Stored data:
-=-=-=-=-

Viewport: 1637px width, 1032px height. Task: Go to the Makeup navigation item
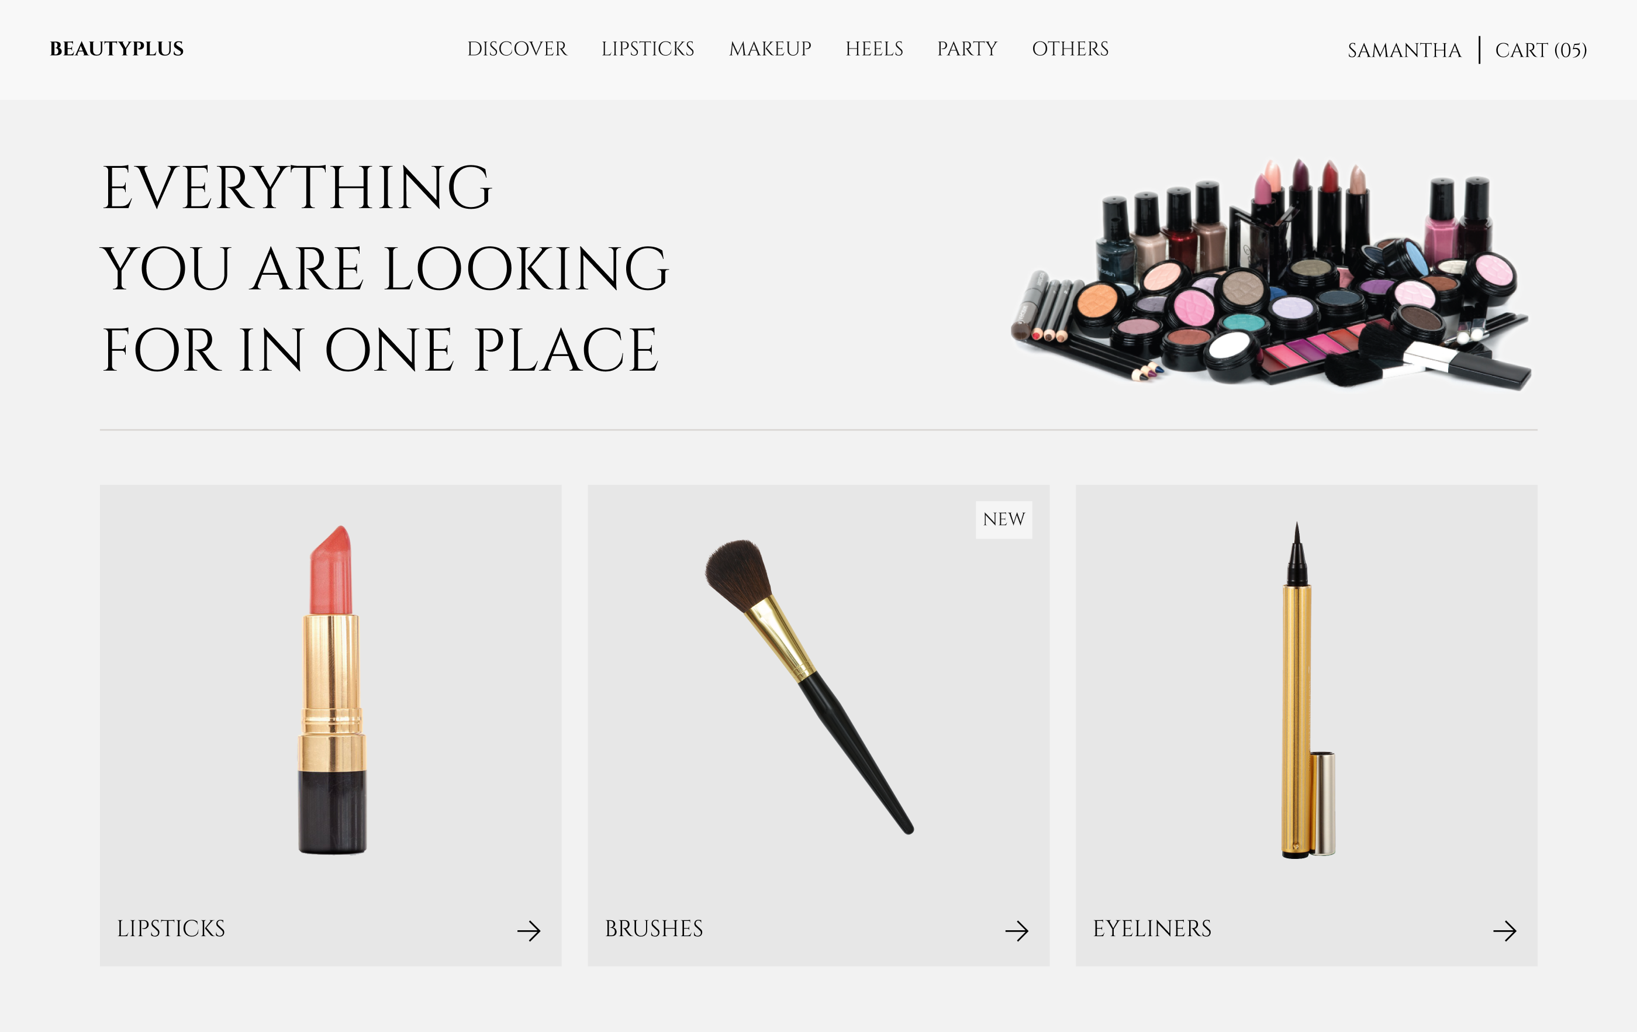click(770, 49)
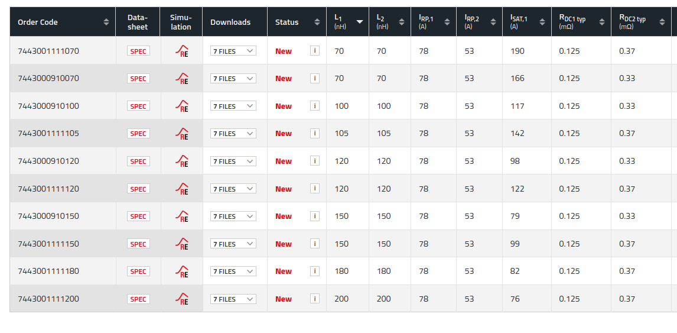Viewport: 677px width, 333px height.
Task: Select order code 7443001111150
Action: click(x=48, y=244)

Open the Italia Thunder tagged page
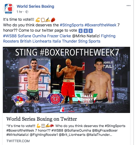(65, 41)
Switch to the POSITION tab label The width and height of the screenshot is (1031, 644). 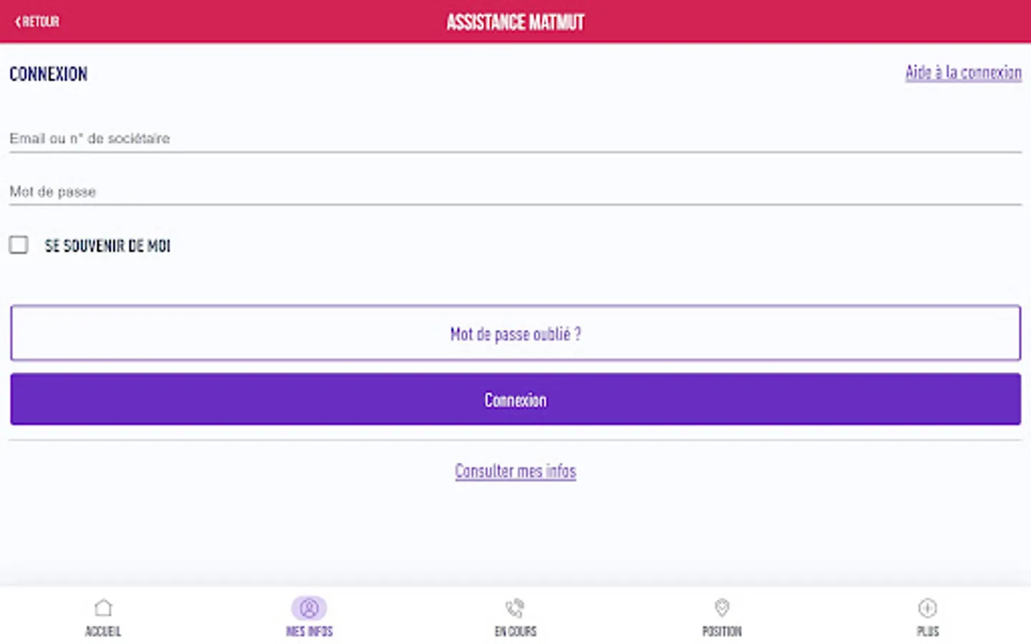[722, 631]
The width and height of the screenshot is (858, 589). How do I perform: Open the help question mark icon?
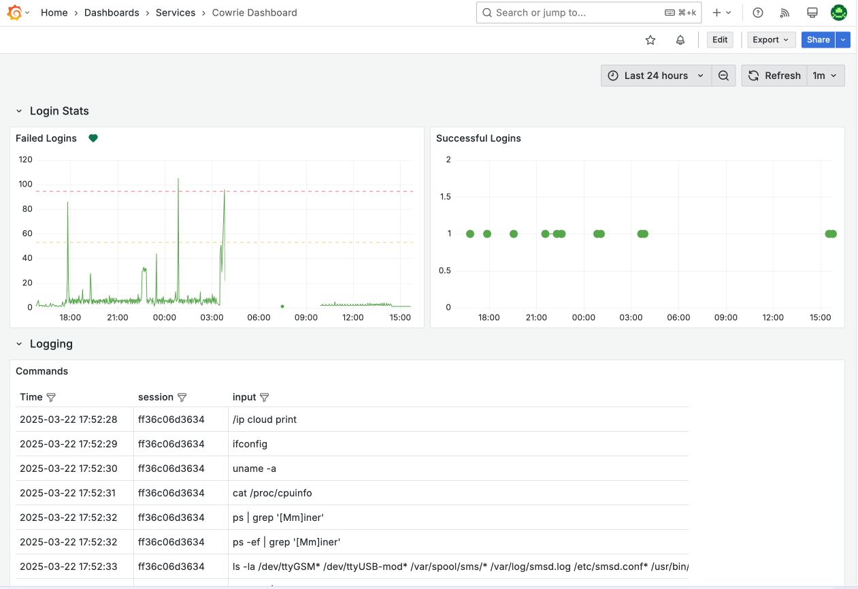pos(758,13)
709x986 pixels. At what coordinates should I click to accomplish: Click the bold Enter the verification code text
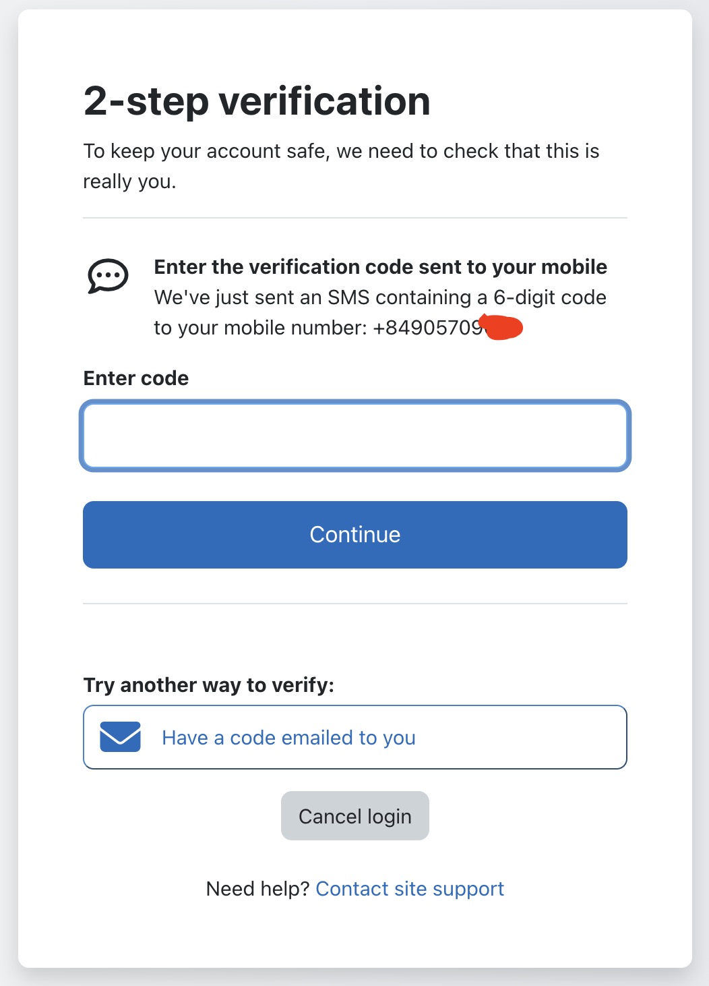[381, 267]
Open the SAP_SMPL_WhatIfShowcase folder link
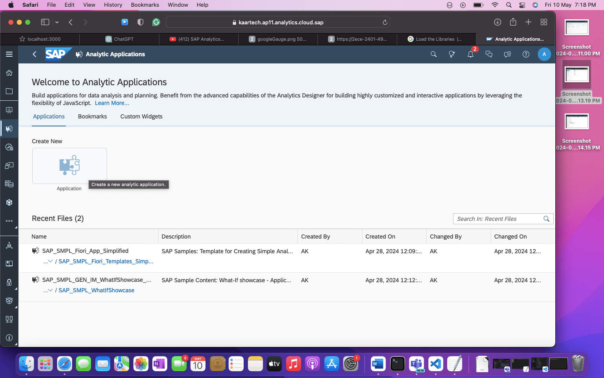604x378 pixels. [96, 290]
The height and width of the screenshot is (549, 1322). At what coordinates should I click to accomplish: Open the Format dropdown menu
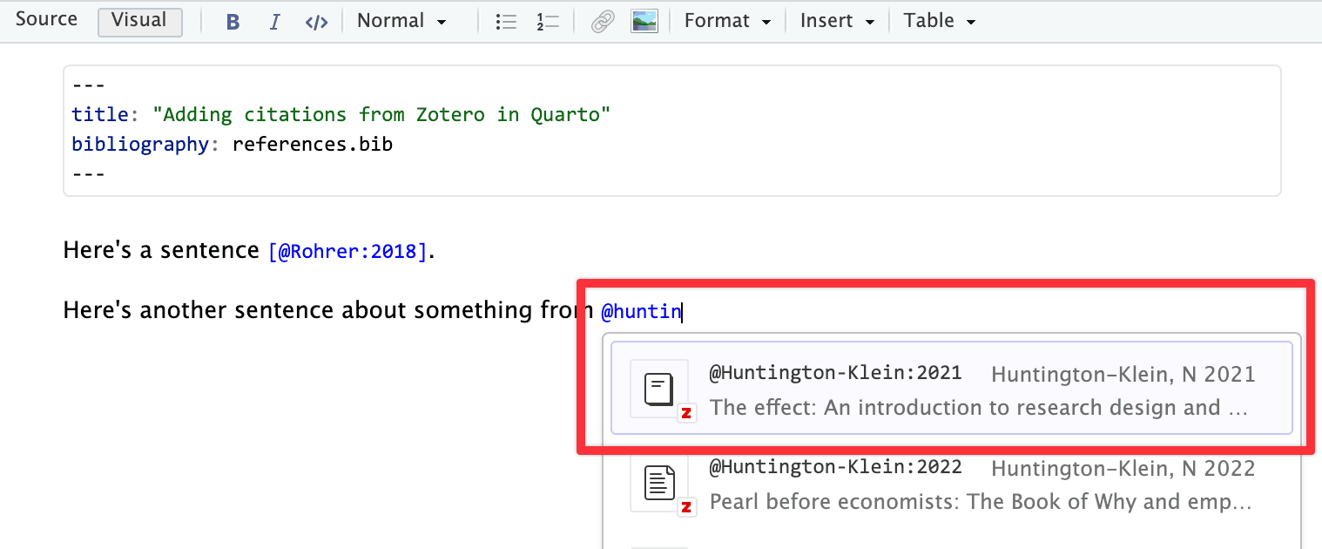(727, 21)
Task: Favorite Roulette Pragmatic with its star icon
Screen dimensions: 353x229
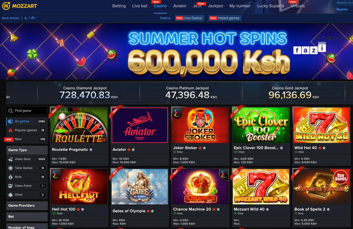Action: point(91,150)
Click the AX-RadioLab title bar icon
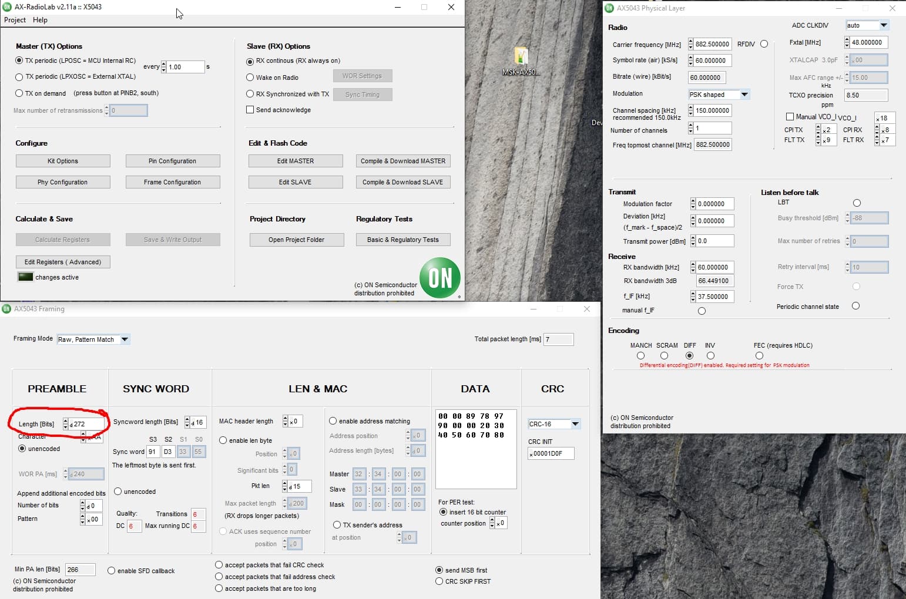 pos(7,7)
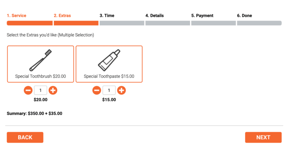Jump to the 3. Time step

pyautogui.click(x=107, y=16)
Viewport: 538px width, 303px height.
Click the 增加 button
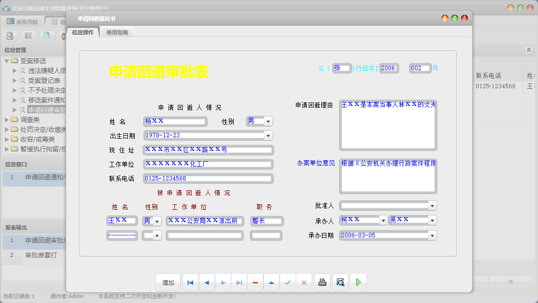168,282
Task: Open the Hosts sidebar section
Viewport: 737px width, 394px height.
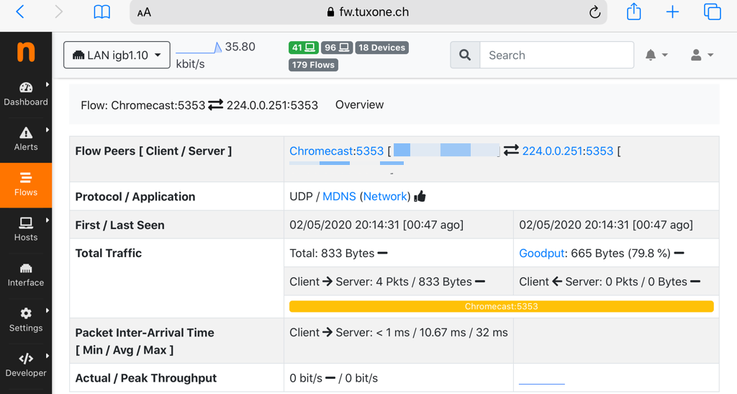Action: (x=26, y=229)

-=-=-=-=-

REQUIRED ACTION » Your copy should hold exactly the lines from the line bearing "Screen dimensions: 353x229" through the end of the data, both included, and no pictures or anything further.

RESPONSE FOR THIS EXERCISE »
Screen dimensions: 353x229
Action: point(91,150)
Click the AX-RadioLab title bar icon
 pos(7,7)
Jump to the 3. Time step

pyautogui.click(x=107, y=16)
Viewport: 538px width, 303px height.
Click the 增加 button
168,282
Task: Open the Hosts sidebar section
Viewport: 737px width, 394px height.
Action: (x=26, y=229)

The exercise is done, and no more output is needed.